Empowerment in der Praxis

Es gibt keine einzelne „Empowerment-Methode“, sondern mehrere pädagogische Ansätze, die gemeinsam darauf zielen, Menschen mit Behinderungen zu befähigen, ihre Fähigkeiten zu erkennen, Entscheidungen zu treffen und die Erfahrung zu machen: „Ich kann mein Leben mitgestalten.“

  • Förderung von Selbstwirksamkeit („Ich kann etwas bewirken“)
  • Ermöglichen von Entscheidungssituationen im Alltag
  • Gemeinsame Zielplanung, anstatt Vorgaben durch Betreuende
  • Reflexionsgespräche über Erfolge und Rückschläge
  • Konzept der Lernerfolgserfahrungen
  • Erstellen individueller Lebens- oder Entwicklungspläne
  • Förderung von Selbstentscheidungen in kleinen, alltagsnahen Schritten
  • Arbeiten mit Bildern, Symbolen, Leichter Sprache oder unterstützter Kommunikation

Konzept der „Lernerfolgserfahrungen“ (Bandura / Pädagogische Psychologie)

Praktische Umsetzung in der Behindertenarbeit:

  • Aufgaben in angemessener Schwierigkeit anbieten (nicht zu leicht, nicht zu schwer).
  • Erfolge sichtbar machen, z. B. durch Fotos, Lob, Rückmeldungen.
  • Vorbilder in der Gruppe nutzen (Peer Learning).
  • Sicherheit und Vertrauen in Lernprozessen vermitteln.

Peer-Counseling und Selbstvertretung (z. B. People First, Wibs Innsbruck)

  • Peer-Gruppen, in denen eigene Erfolge geteilt werden („Ich habe es geschafft, allein zu wohnen“).

- - - -

● KURZE ÜBUNG A:
Schreibe den Abschnitt aus dem Text über Empowerment neu, der mit den Worten „Praktische Umsetzung in“ beginnt und mit „in Lernprozessen vermitteln.“ endet. Ersetze dabei „Lob“ durch „Anerkennung“.
Der Text über Empowerment und die Datensätze haben inhaltlich nichts miteinander zu tun.

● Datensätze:

- - - -

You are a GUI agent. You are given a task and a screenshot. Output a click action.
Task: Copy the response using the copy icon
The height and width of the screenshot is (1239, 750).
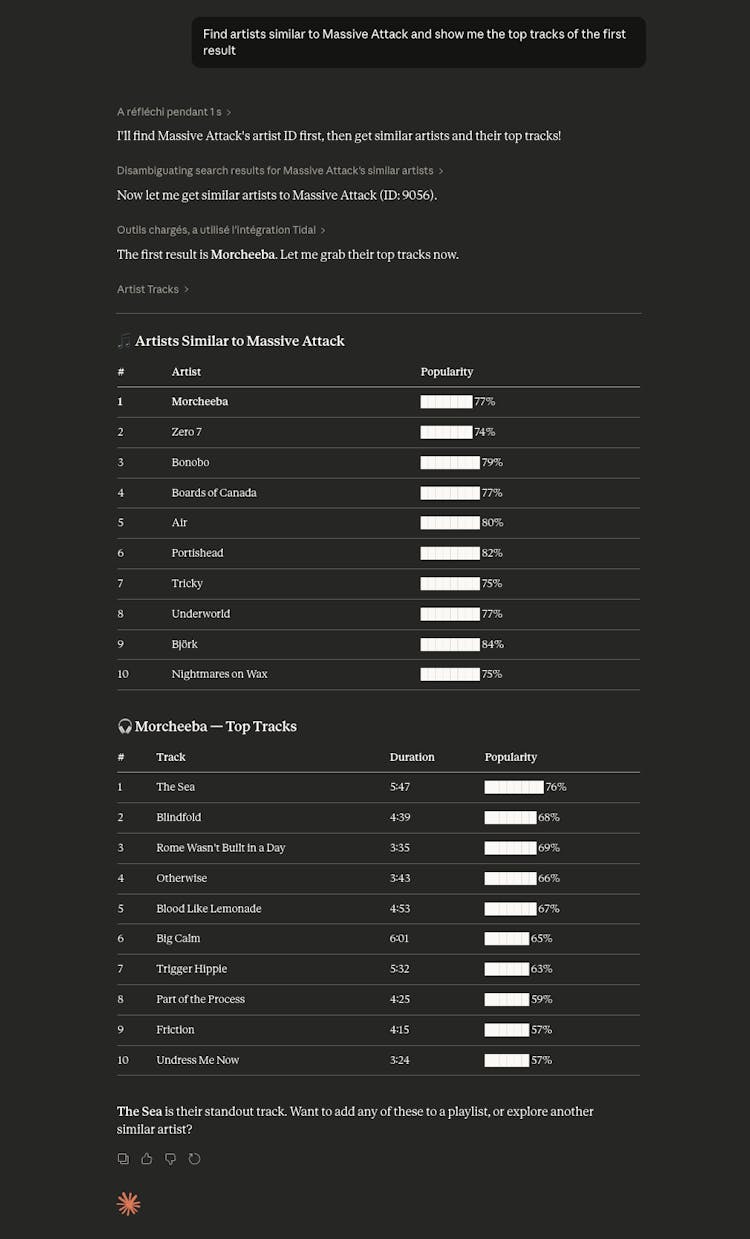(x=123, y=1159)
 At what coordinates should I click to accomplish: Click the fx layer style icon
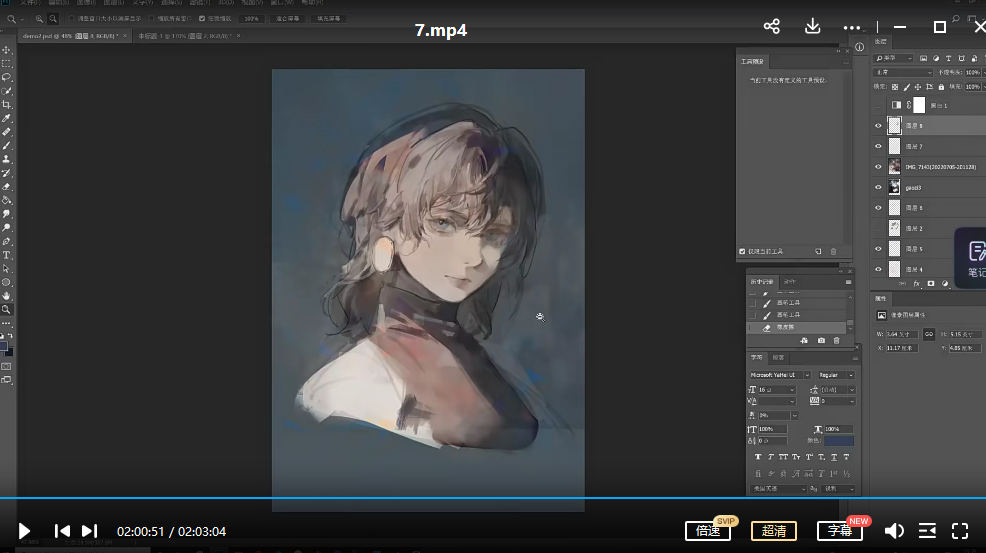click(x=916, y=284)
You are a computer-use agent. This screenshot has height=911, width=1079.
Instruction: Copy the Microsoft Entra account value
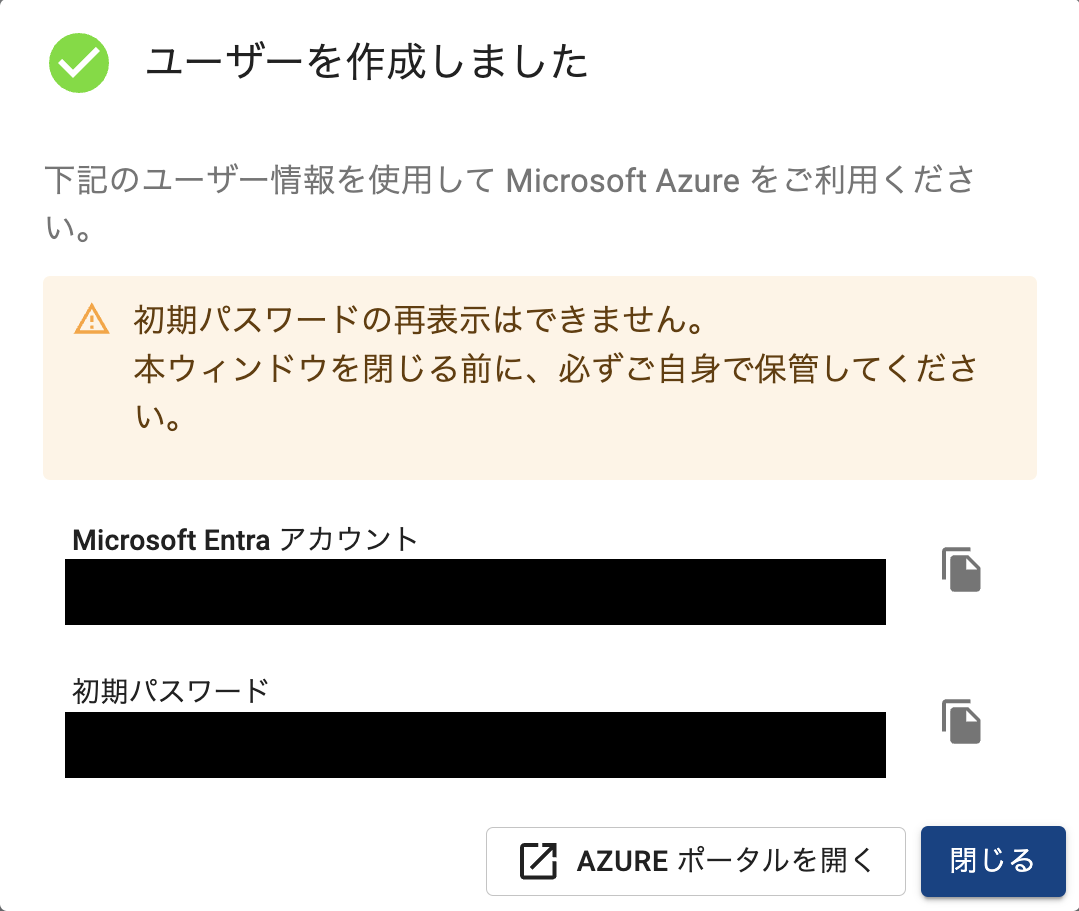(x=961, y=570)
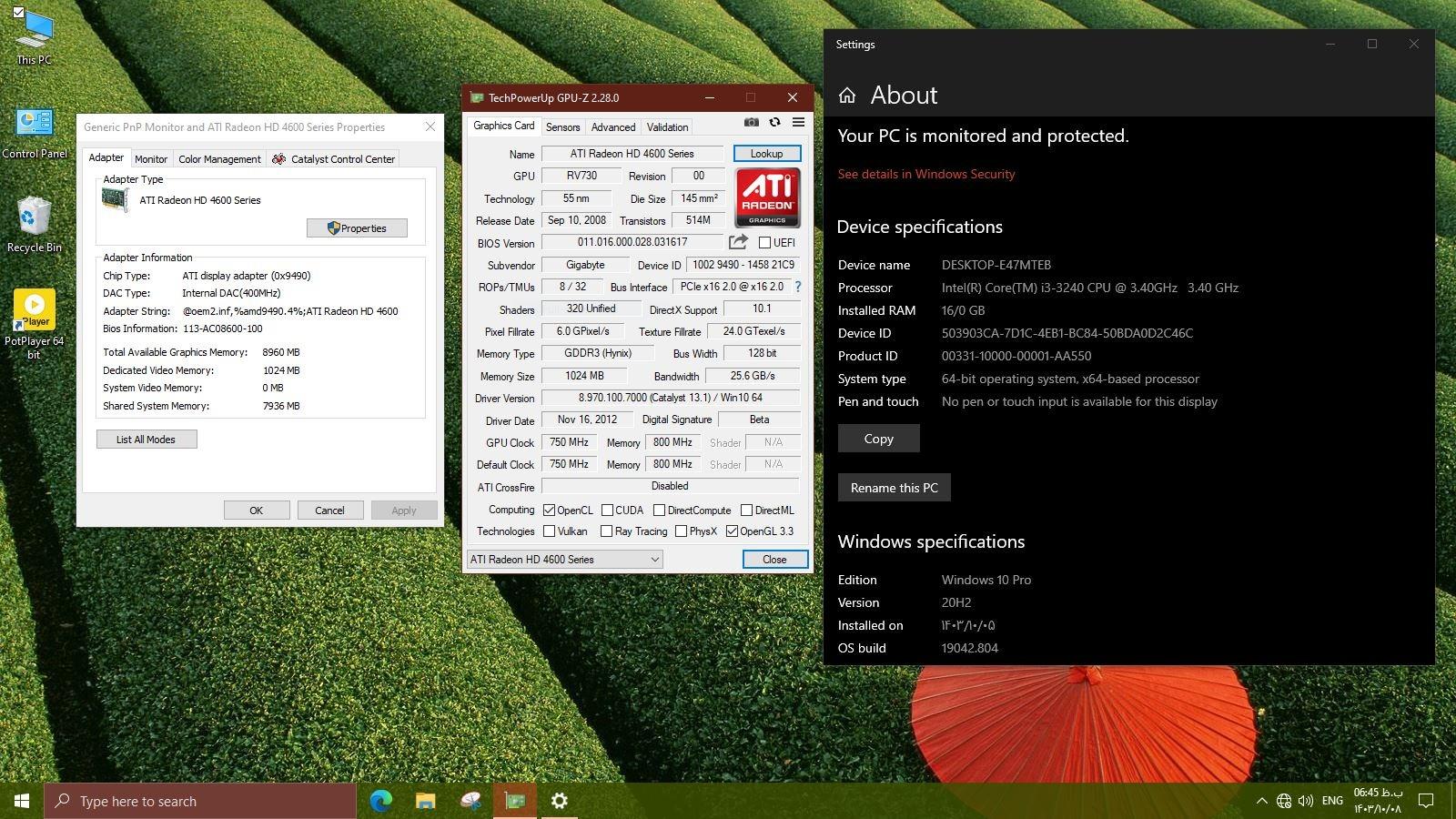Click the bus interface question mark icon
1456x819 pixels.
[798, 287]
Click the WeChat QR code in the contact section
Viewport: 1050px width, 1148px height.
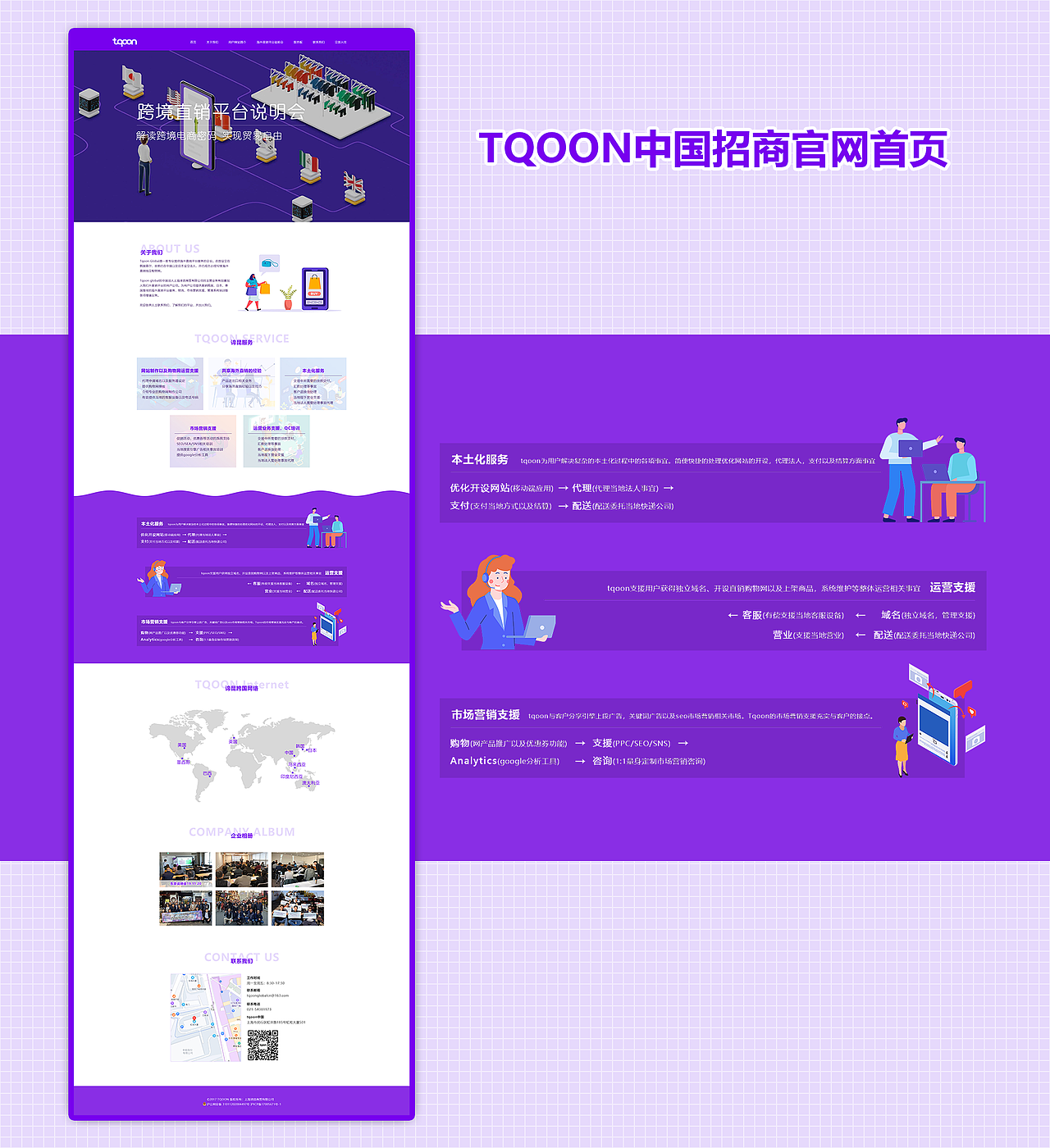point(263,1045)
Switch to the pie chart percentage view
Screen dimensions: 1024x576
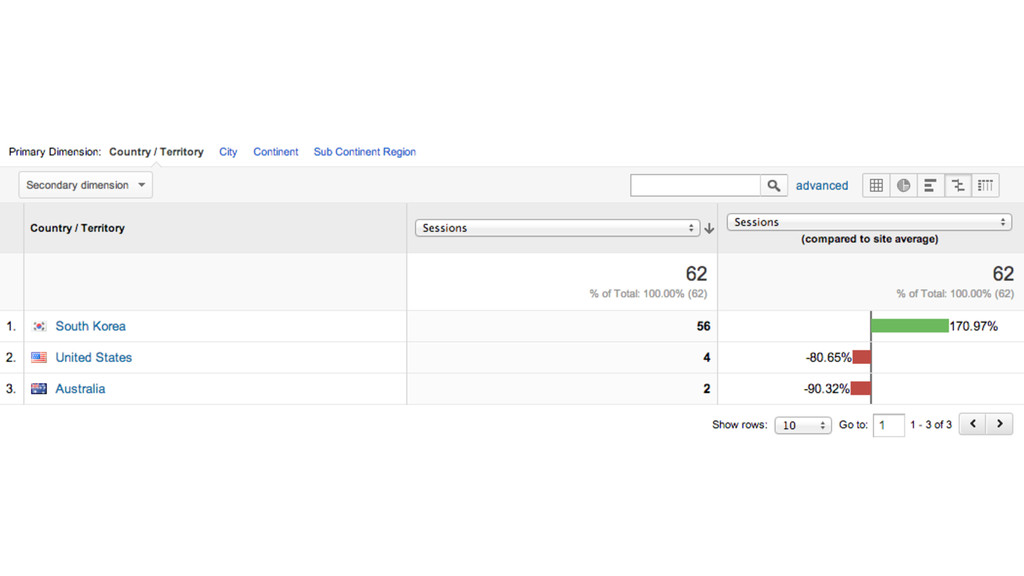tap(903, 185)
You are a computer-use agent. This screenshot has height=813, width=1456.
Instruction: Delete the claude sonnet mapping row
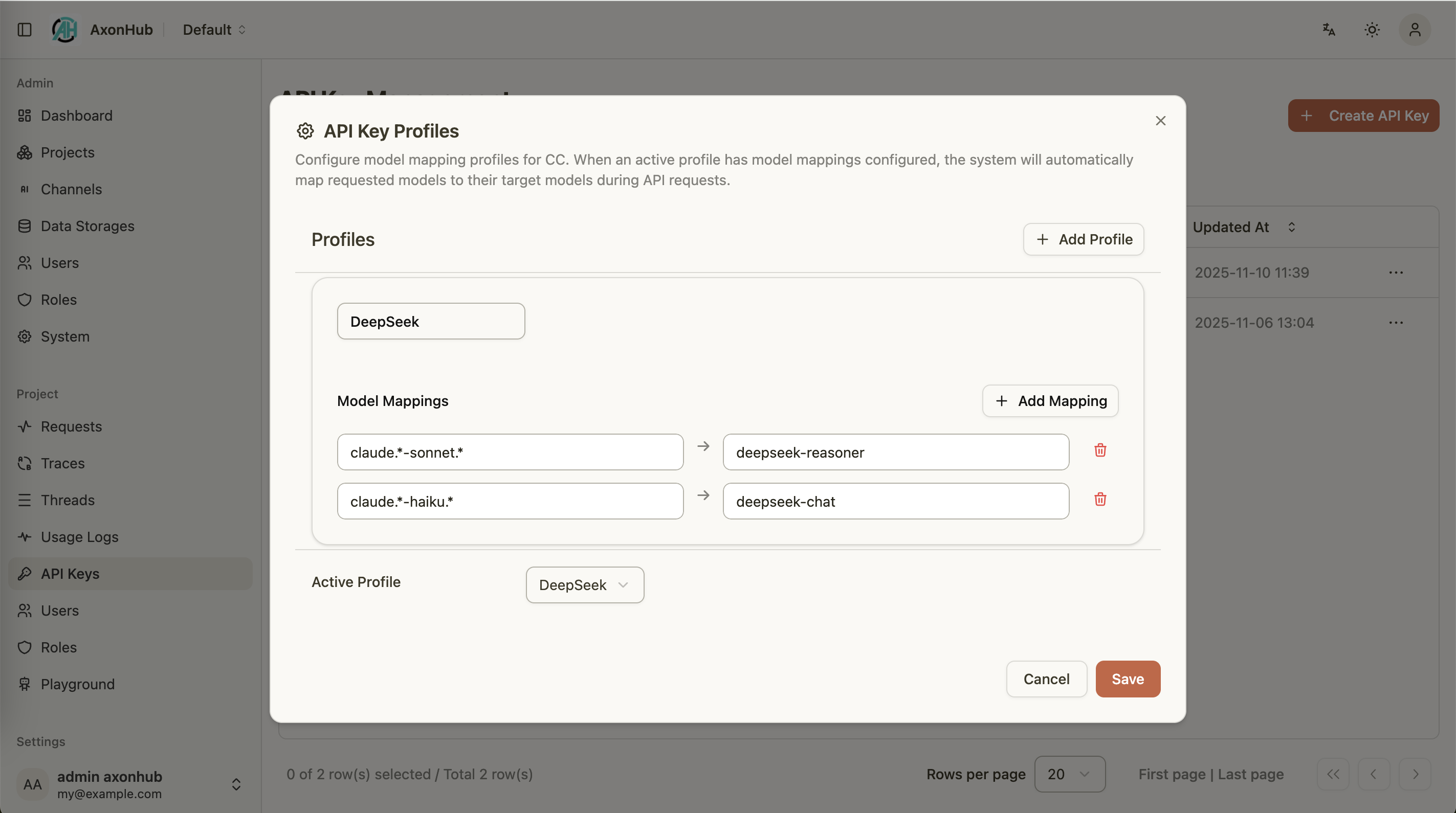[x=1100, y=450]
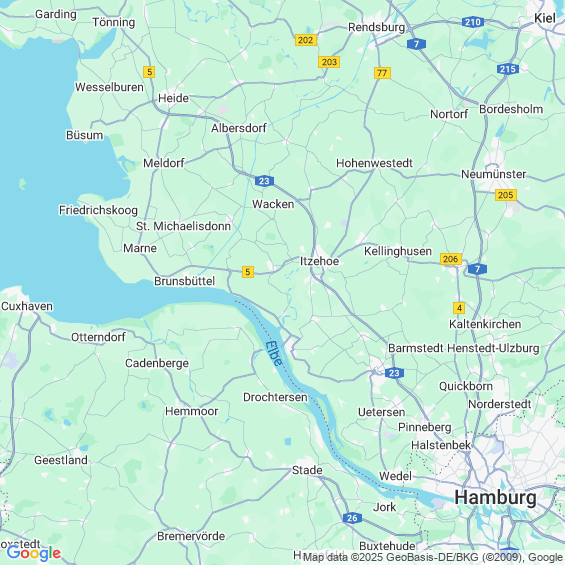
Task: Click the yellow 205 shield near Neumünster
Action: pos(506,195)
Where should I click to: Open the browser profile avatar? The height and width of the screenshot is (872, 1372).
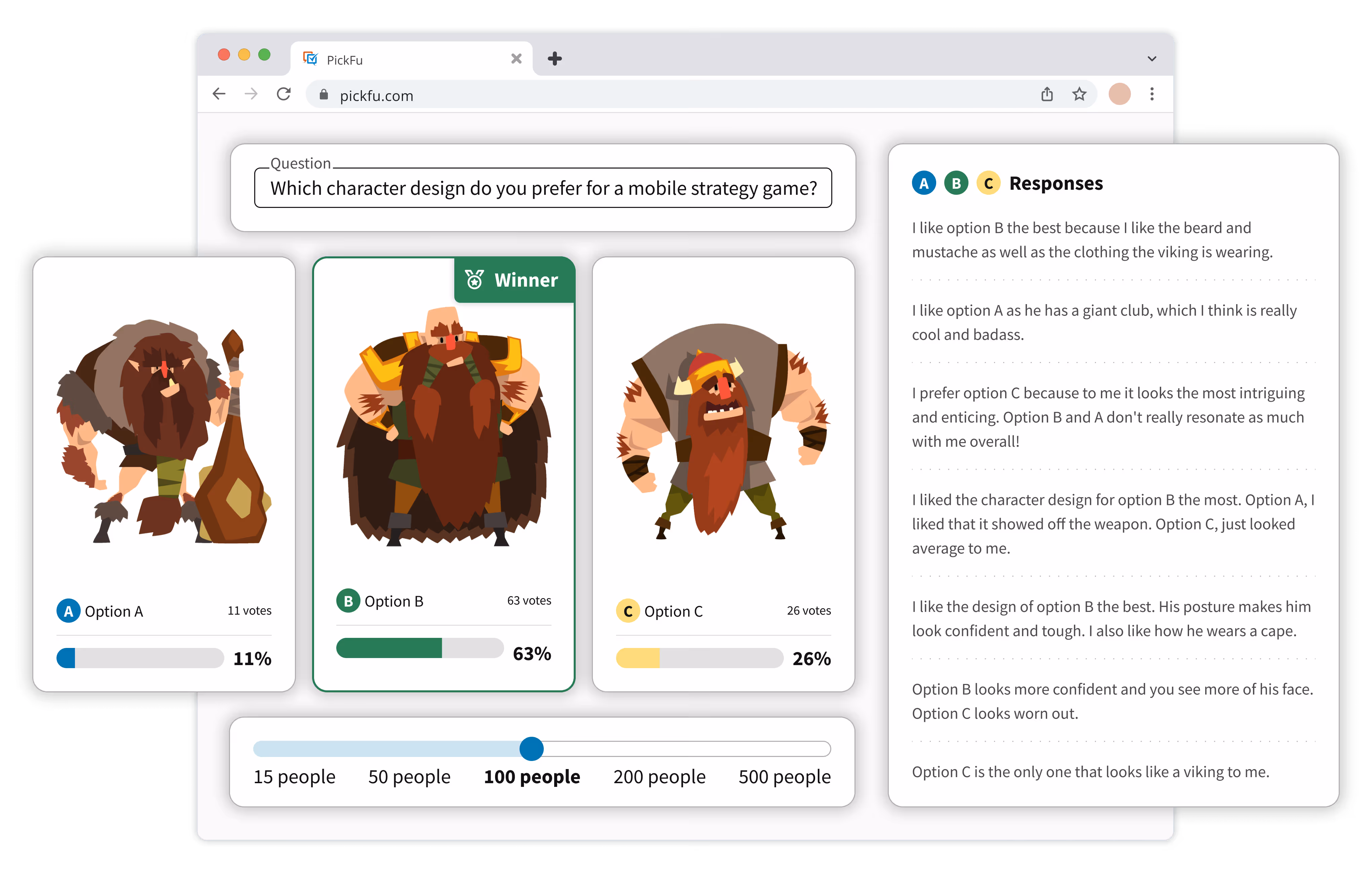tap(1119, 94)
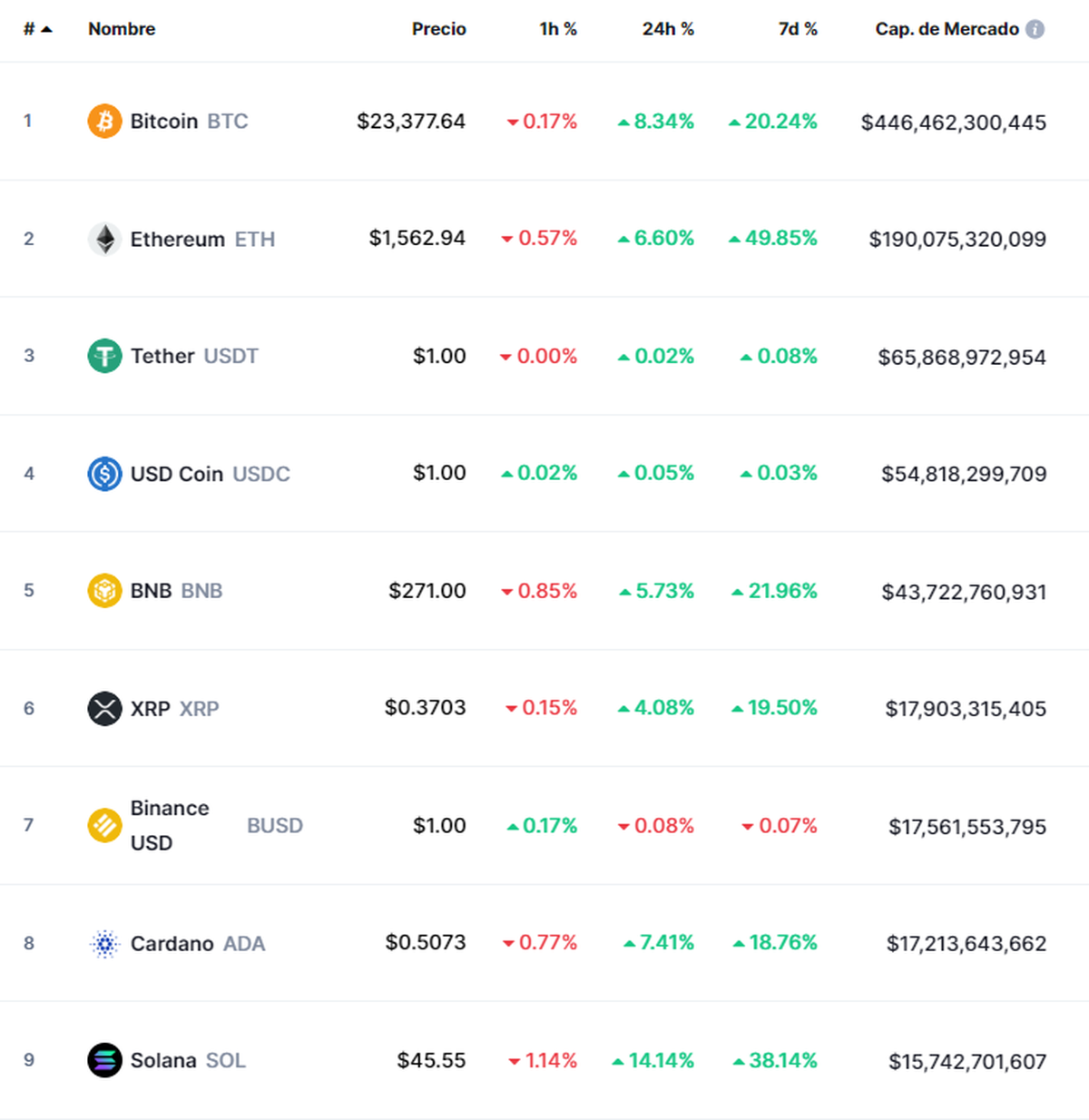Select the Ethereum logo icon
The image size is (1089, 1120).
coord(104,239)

- - - -

● KURZE ÜBUNG B:
Wie viele Zeilen der Datensätze enthalten die Zeichenfolge „computer“? Achte auf Groß- und Kleinschreibung und nenne nur die Zahl.

● SCHRIFTLICHE ANTWORT A:
Praktische Umsetzung in der Behindertenarbeit:

  • Aufgaben in angemessener Schwierigkeit anbieten (nicht zu leicht, nicht zu schwer).
  • Erfolge sichtbar machen, z. B. durch Fotos, Anerkennung, Rückmeldungen.
  • Vorbilder in der Gruppe nutzen (Peer Learning).
  • Sicherheit und Vertrauen in Lernprozessen vermitteln.

● SCHRIFTLICHE ANTWORT B:
2